----- Supplied entries
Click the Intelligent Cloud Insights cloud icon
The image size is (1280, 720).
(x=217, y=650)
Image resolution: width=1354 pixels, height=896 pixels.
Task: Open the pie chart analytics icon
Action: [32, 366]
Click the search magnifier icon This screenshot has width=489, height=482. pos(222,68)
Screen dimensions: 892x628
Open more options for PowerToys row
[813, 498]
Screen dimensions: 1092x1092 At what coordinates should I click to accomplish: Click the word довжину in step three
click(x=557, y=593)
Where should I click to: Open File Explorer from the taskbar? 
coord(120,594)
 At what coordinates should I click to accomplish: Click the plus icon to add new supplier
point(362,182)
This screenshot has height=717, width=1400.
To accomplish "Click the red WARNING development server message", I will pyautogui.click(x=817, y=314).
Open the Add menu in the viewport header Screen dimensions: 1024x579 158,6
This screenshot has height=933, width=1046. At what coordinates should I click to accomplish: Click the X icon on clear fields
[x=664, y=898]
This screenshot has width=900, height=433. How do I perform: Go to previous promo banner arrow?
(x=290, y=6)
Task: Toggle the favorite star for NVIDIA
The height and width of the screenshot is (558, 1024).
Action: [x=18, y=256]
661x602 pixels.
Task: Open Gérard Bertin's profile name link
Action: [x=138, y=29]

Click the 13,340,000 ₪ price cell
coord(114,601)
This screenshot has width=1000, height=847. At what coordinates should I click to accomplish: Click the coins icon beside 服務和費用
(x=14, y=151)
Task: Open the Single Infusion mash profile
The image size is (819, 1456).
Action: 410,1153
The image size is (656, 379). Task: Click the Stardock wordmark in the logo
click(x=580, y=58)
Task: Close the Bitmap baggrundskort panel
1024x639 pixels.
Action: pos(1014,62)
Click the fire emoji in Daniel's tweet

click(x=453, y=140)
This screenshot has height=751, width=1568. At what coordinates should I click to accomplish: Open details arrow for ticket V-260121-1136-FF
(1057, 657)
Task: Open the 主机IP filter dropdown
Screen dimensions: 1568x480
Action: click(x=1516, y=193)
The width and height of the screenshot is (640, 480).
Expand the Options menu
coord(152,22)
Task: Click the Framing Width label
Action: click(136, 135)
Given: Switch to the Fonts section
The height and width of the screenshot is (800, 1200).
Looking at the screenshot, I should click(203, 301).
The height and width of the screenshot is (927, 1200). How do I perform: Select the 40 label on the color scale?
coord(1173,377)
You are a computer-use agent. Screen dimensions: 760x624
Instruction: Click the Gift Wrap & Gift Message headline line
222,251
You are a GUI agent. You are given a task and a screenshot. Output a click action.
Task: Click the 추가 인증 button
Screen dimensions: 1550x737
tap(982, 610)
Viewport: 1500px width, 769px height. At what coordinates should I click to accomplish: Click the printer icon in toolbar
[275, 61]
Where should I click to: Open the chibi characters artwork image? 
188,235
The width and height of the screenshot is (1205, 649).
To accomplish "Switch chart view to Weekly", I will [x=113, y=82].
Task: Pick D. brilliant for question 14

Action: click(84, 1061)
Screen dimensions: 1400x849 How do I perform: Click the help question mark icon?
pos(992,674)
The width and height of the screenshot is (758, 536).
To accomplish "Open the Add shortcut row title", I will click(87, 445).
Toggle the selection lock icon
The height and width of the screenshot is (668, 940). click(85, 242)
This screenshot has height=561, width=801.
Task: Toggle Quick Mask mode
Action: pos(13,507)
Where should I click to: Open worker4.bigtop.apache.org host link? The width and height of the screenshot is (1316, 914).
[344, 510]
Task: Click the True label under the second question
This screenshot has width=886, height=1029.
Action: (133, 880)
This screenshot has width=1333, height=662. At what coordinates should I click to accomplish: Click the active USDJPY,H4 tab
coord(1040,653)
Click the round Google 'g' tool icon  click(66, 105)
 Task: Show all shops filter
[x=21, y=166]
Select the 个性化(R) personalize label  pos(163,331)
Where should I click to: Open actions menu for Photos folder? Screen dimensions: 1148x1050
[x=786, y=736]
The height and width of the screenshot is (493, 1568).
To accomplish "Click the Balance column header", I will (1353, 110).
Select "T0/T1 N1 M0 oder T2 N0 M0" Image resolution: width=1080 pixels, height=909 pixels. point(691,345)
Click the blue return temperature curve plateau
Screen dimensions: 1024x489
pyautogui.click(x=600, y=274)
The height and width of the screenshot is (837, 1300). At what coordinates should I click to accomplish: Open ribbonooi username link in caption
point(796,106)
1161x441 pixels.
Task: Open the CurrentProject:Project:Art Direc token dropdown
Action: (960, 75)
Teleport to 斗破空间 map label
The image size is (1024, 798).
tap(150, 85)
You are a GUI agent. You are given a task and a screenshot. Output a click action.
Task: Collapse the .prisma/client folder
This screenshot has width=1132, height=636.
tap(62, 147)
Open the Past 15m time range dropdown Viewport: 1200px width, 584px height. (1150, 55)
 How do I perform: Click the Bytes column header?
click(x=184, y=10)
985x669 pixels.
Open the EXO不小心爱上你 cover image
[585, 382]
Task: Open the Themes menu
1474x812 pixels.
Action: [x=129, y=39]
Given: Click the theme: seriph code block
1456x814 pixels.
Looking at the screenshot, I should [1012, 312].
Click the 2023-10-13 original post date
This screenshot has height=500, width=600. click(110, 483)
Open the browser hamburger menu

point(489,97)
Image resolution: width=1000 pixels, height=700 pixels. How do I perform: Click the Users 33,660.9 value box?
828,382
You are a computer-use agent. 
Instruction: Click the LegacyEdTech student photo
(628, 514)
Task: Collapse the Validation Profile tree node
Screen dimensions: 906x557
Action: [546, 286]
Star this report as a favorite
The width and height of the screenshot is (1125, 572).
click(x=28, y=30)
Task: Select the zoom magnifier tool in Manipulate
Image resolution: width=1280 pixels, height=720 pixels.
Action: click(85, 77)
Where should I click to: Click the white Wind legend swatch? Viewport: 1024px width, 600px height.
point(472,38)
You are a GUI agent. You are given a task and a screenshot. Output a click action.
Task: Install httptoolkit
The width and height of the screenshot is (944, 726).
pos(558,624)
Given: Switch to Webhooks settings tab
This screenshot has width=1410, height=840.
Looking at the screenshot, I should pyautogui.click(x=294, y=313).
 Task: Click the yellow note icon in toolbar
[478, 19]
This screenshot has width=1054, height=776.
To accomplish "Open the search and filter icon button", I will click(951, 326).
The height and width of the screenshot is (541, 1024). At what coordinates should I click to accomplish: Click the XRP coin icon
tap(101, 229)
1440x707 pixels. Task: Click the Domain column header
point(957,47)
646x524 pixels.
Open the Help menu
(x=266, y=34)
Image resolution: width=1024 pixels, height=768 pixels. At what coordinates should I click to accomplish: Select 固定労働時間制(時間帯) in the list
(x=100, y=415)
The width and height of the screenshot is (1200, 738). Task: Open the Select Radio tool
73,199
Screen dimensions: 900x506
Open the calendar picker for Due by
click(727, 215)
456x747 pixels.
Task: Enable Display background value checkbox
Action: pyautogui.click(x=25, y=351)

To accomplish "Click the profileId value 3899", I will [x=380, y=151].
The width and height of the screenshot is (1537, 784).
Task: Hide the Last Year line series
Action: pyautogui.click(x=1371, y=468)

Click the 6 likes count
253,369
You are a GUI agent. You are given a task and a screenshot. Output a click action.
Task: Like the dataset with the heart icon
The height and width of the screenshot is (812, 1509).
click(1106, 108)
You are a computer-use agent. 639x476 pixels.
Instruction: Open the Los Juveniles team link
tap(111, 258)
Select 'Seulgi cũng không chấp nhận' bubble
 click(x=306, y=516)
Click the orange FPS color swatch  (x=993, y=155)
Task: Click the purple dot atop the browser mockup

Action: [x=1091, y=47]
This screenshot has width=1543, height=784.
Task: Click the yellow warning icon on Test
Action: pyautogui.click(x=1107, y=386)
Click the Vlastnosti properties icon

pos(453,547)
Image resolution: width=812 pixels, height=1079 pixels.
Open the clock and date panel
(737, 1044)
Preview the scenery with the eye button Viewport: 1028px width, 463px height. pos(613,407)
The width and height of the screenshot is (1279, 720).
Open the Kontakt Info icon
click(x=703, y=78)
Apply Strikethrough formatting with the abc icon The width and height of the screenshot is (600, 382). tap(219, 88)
----------
Problem description:
Say how many lines in this material hold "button", and say nothing else.

Response to this exercise:
3